Ukrainian Drone Strikes Shut 80% of Crimea Fuel Stations as Rationing Hits Summer Travel
Updated
Updated · Kyiv Post · Jun 2
Ukrainian Drone Strikes Shut 80% of Crimea Fuel Stations as Rationing Hits Summer Travel
3 articles · Updated · Kyiv Post · Jun 2
Summary
About 80% of Crimea’s fuel stations could not sell standard gasoline on Tuesday, leaving queues up to 1 kilometer long and forcing 20-liter limits or sales only to ration-ticket holders.
Ukrainian drones caused the shortages by hitting rail yards, fuel trucks, storage depots and other supply links to the occupied peninsula, including an overnight strike on the Dzhankoi rail bottleneck.

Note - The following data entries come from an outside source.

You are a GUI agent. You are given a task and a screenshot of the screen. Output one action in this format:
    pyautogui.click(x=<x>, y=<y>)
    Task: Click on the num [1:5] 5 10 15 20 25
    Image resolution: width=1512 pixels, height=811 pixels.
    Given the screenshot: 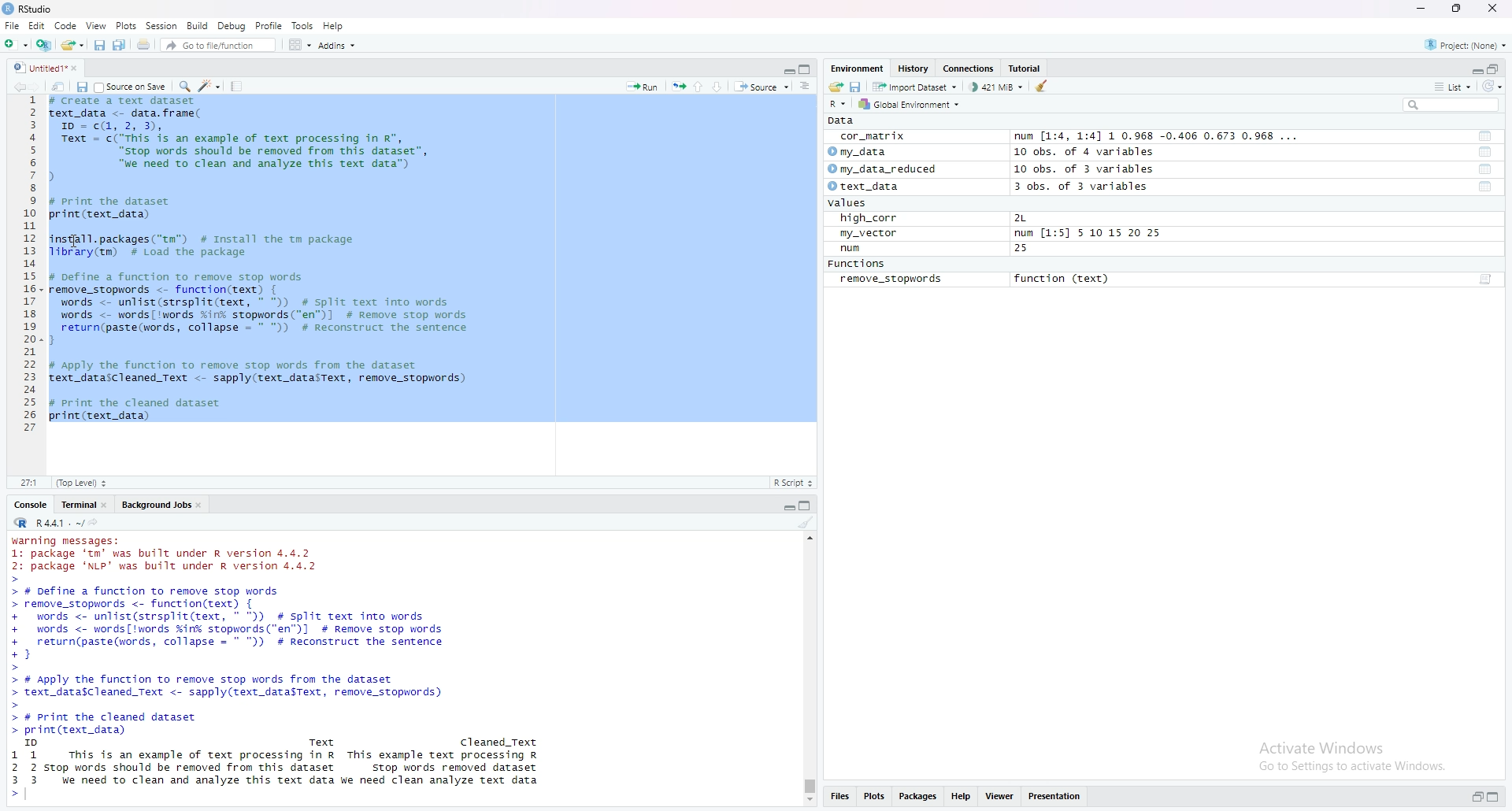 What is the action you would take?
    pyautogui.click(x=1089, y=233)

Sevastopol’s Moscow-installed governor said open sales would resume on Wednesday, but Russian and local reports showed shortages in Simferopol, Sevastopol, Yevpatoria and Feodosia with little public confidence in that timeline.
The disruption is amplified by damaged logistics: heavy traffic over the Kerch Bridge is largely unavailable, ferries can carry only about 100 cars and 50 trucks, and truckers reportedly wait days to cross.
For Crimea’s summer season, the squeeze threatens a peninsula of 2 million-plus residents that nearly doubles with tourists, while black-market gasoline has climbed to 200-300 rubles a liter.